§ **How to complete this task**:
From the entries below, list each line with "Cookies".

§ **Available records**:
════

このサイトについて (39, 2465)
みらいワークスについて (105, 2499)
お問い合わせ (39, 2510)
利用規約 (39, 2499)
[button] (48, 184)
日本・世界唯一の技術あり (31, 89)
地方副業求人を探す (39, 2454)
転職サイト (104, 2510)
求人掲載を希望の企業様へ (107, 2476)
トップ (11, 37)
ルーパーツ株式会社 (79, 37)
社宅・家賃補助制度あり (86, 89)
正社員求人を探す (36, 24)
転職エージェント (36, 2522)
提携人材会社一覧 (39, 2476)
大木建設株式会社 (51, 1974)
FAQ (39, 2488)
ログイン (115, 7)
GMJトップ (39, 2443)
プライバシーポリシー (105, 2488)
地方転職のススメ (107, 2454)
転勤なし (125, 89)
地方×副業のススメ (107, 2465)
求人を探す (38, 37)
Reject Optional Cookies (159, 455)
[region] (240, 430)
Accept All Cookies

════

§ **Your response**:
Reject Optional Cookies (159, 455)
Accept All Cookies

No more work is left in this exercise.